August ushers in the season of satiety, an interval of repose. Botanically speaking, it is what I refer to as the “Lammas-time lull,” a dip in the calendar of bloom when the plant world seems to have accomplished the bulk of its summer work. The canopy has grown to one continuous mass of dark green leaves, sedges have shed their fruits, and spring ephemerals have faded into the background. Reliably at this season, a spate of chilly nights – what some folks call “sleeping weather” – brings a reprieve from the heat and also provides an environmental cue to one of our most elusive forest wildflowers: Triphora trianthophoros, the three-birds orchid.

I first met this plant, also known as nodding pogonia, by accident one late August day. I was walking in the deep shade of a mixed hardwood forest, not thinking of wildflowers at all. I turned onto an old logging road running cross-slope, and that’s when I saw them: a swath of tiny plants growing in the middle of the path. Then I noticed dozens, hundreds more, uphill and down. The diminutive flowers, just 10 to 15 millimeters long, had a pinkish hue and actually shimmered in direct sunlight. Some writers suggest that the flowers, often three to a plant, look like birds in flight, but to me they looked like nestlings with their beaks open, waiting for their next meal.

Three-birds is a forest orchid that grows in full shade, receiving light only from occasional sunflecks. Its typical habitat in the Northeast is northern hardwood forest, but tree composition at sites I’ve visited has been variable. Sugar maple has been the one consistent associate (not beech, as some field guides assert). The natural range of three-birds covers most of the eastern United States, as well as Ontario, so it is not surprising that it can persist in a wide variety of forest types. Given its broad geographic range, one might suppose it to be common, but it’s considered rare in just about every locality where it has been documented.

There’s another reason why this flower is so hard to find. For most of its life, three-birds exists beneath the leaf litter as a tuberoid, obtaining nutrients solely from its fungal associate. Only a subset of tuberoids will send up flowering stems in a given year, while many others remain dormant. In some years, entire populations are undetectable. This elusiveness complicates efforts to estimate patch sizes, and also nearly guarantees that there are patches waiting to be discovered.

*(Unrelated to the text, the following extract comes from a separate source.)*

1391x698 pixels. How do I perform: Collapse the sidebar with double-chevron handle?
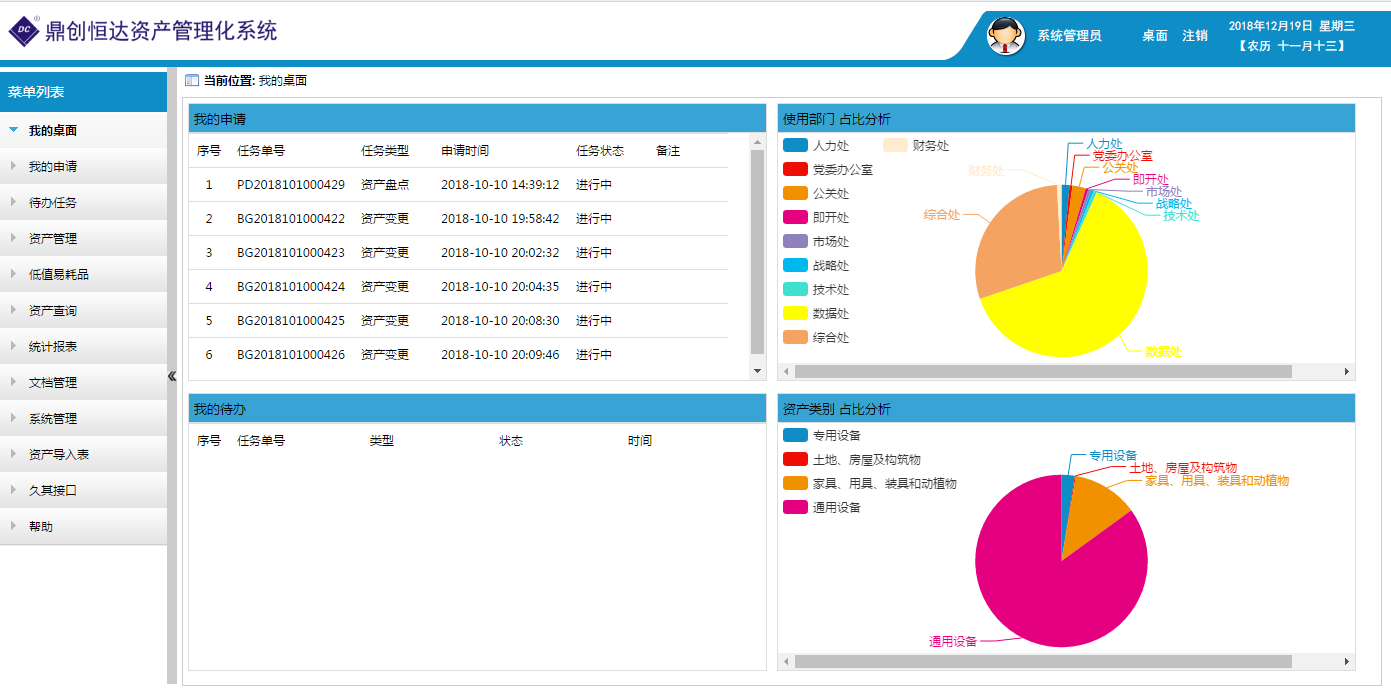coord(172,376)
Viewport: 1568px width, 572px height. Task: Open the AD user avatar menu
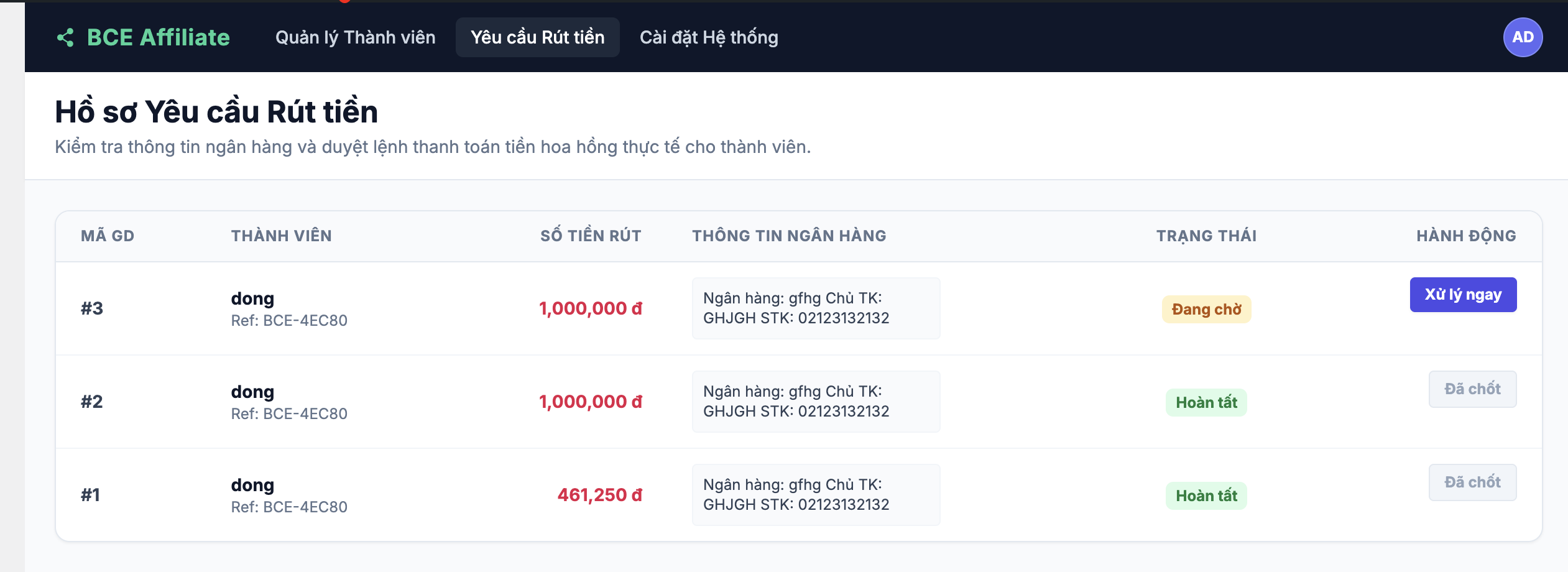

Three-birds is strongly associated with humus and decaying wood. In our region, it typically grows in deep deposits of leaf-litter, for example in the telltale pits and hollows that are hallmarks of historical windthrow events. You might even say that it’s an old-growth indicator species, except not in the usual manner. The forests where I’ve seen it are often not very old at all, likely the product of clearcuts in the early 20th century. So the orchid does not signify old-growth forests but rather an old-growth process embodied in the soil itself, spared from intensive grazing, erosion, and other disruptions, and containing the legacy of an unbroken chain of natural processes.

Some field guides also state that three-birds only blooms for a day, but fortunately this is far from the truth. While individual flowers may be receptive to pollinators for just a day, I have seen active flowering within a population during the span of nearly a month. As is typical for plants, the flowering period follows a bell curve, with many outliers in robust populations. Flowering across a population is believed to be synchronous, with groups of flowers opening all at once during peak bloom. This presumably helps to attract pollinators into the otherwise flowerless woods where it grows.

August often feels like the beginning of an end. Too soon for most asters, the woods can seem vacant, summer’s full having passed us by. But keep three-birds orchids in mind and you just might stumble into a surprise, their flower faces upturned as if calling from the forest floor, begging to be noticed.